== REQUIREMENT ==
Output as a JSON list of strings the lines of the records from the very beginning through the line that contains "click(433, 236)", one string per line, with blank lines omitted and the pictures left out.

(Rows of pointing data)
● ● ● ● ●
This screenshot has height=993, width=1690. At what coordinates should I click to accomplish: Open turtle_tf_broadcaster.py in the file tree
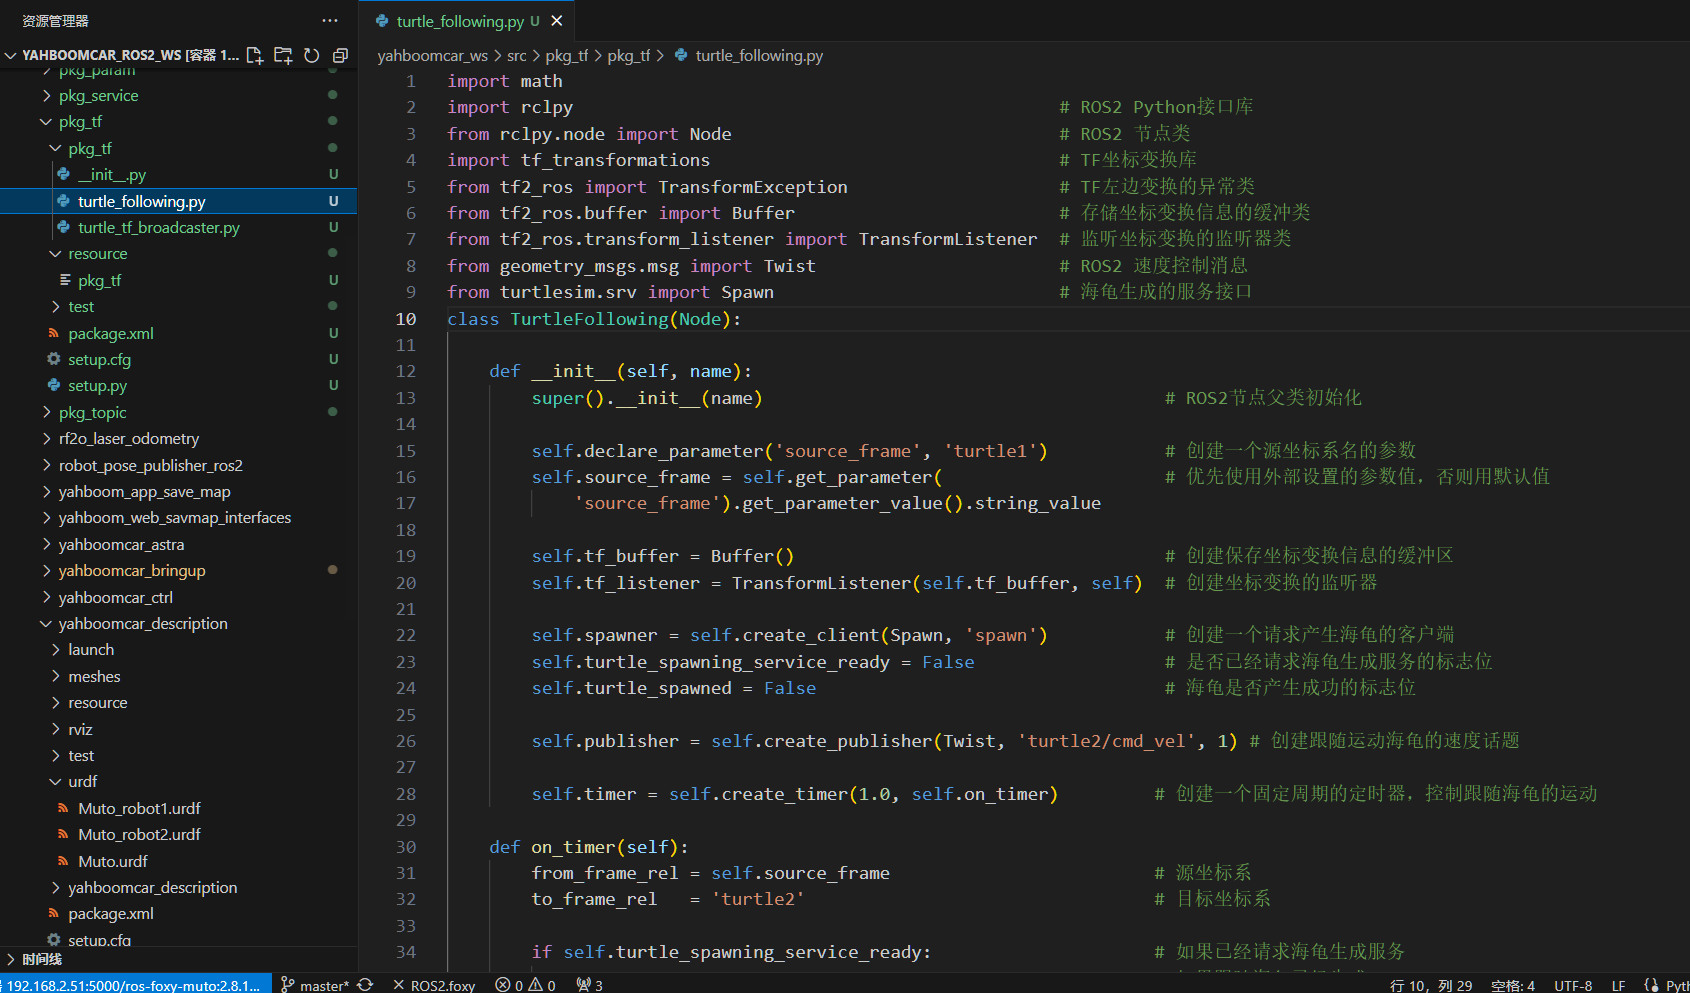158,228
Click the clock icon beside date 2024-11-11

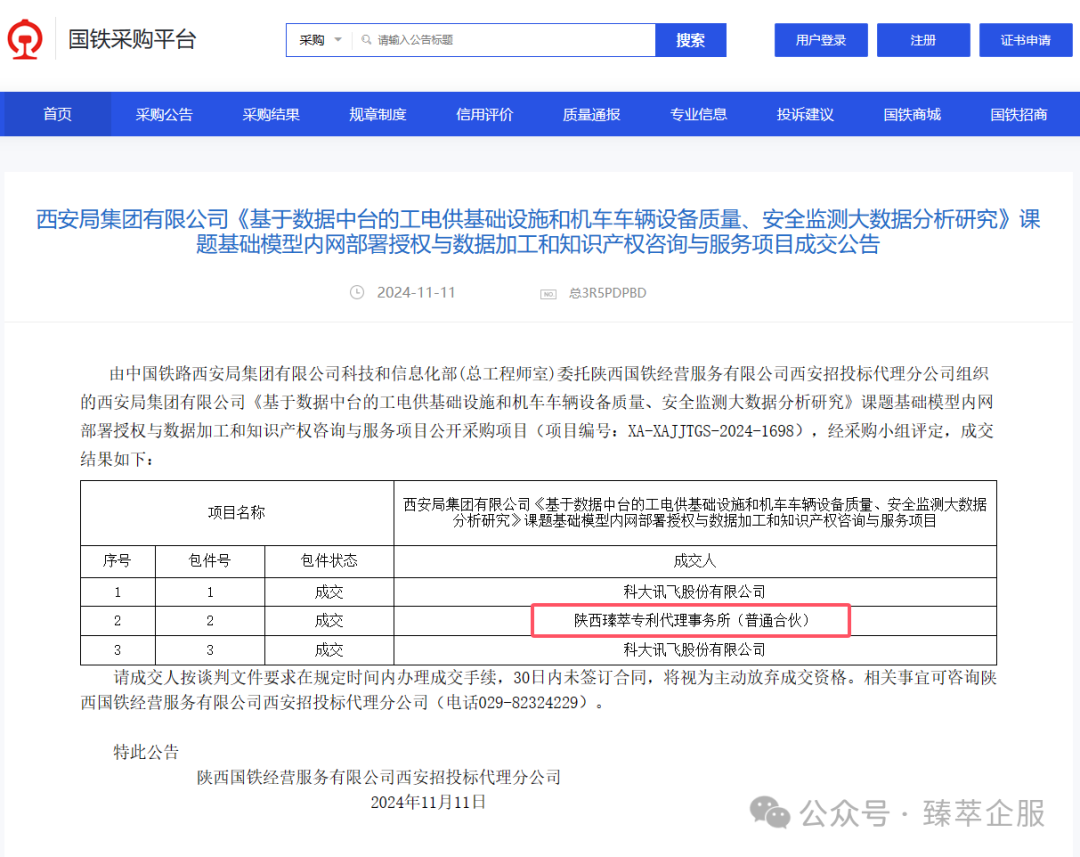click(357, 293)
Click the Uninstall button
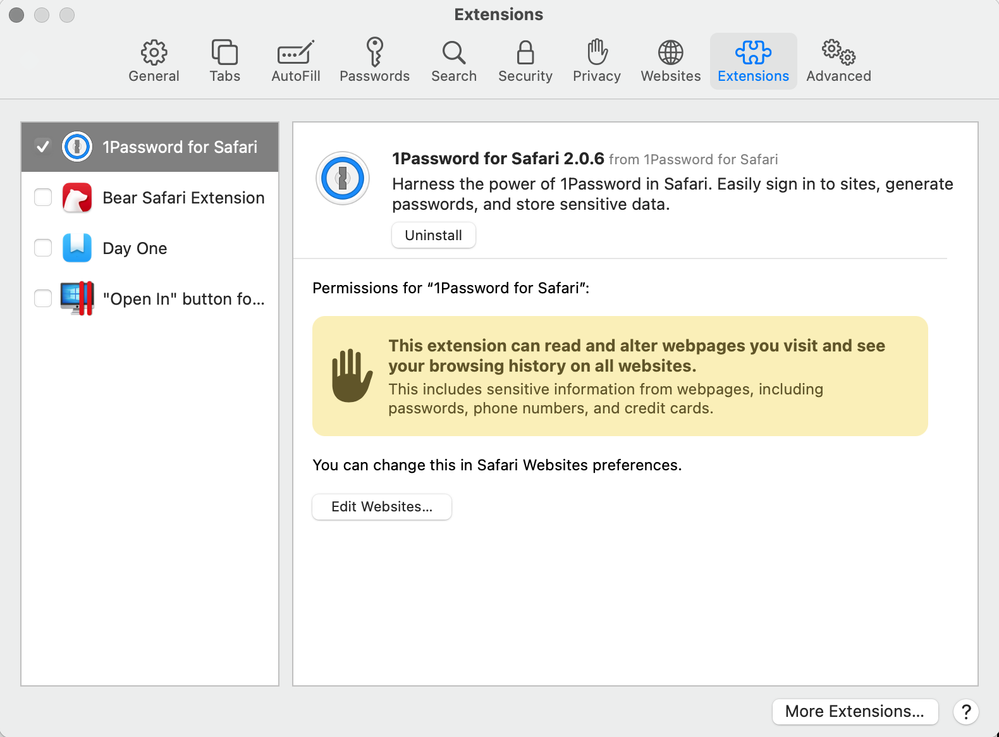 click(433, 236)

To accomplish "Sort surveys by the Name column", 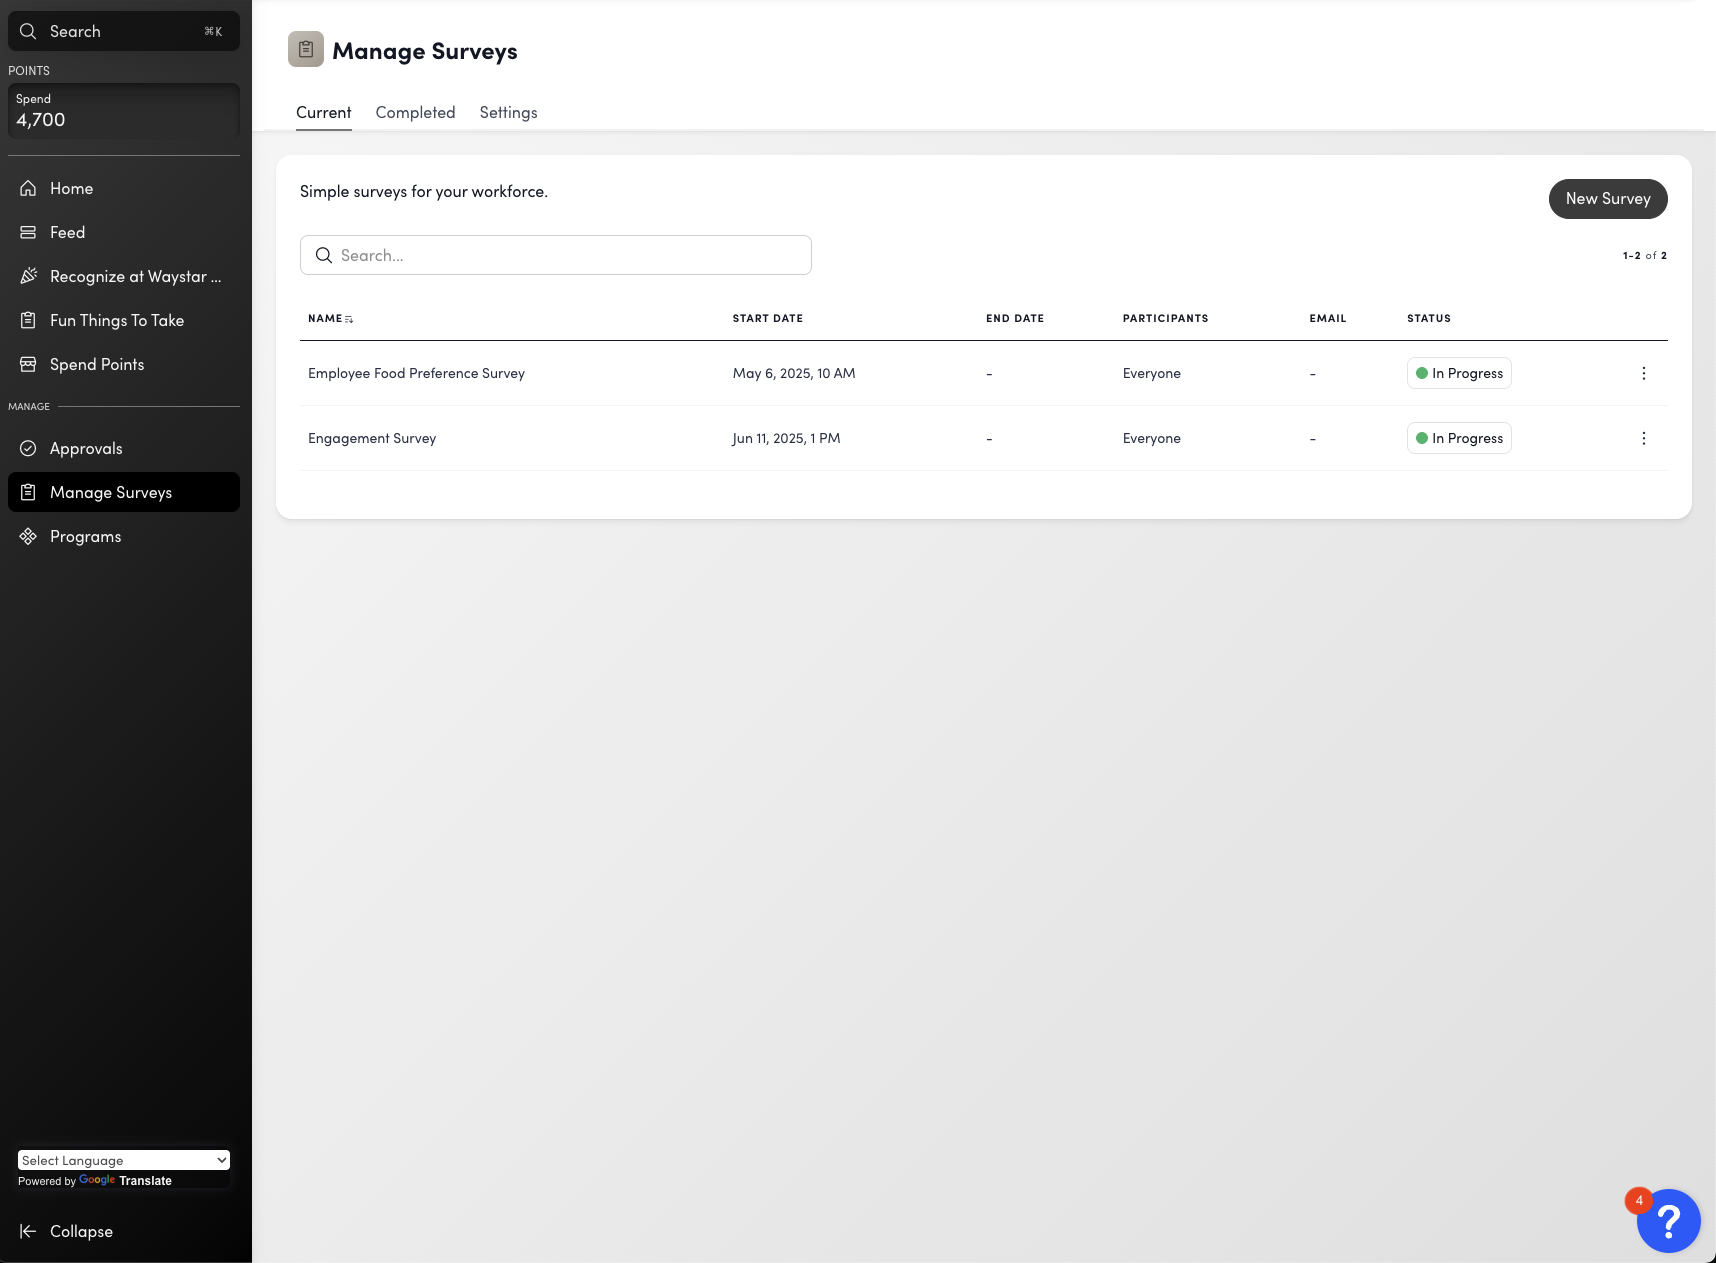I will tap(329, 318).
● ● ● ● ●
== CORRECT OUTPUT ==
[
  "This screenshot has height=993, width=1690. At what coordinates should I click to accomplish: Open turtle_tf_broadcaster.py in the file tree",
  "158,228",
  "Click the clock icon beside date 2024-11-11",
  "click(357, 293)",
  "Click the Uninstall button",
  " click(433, 236)"
]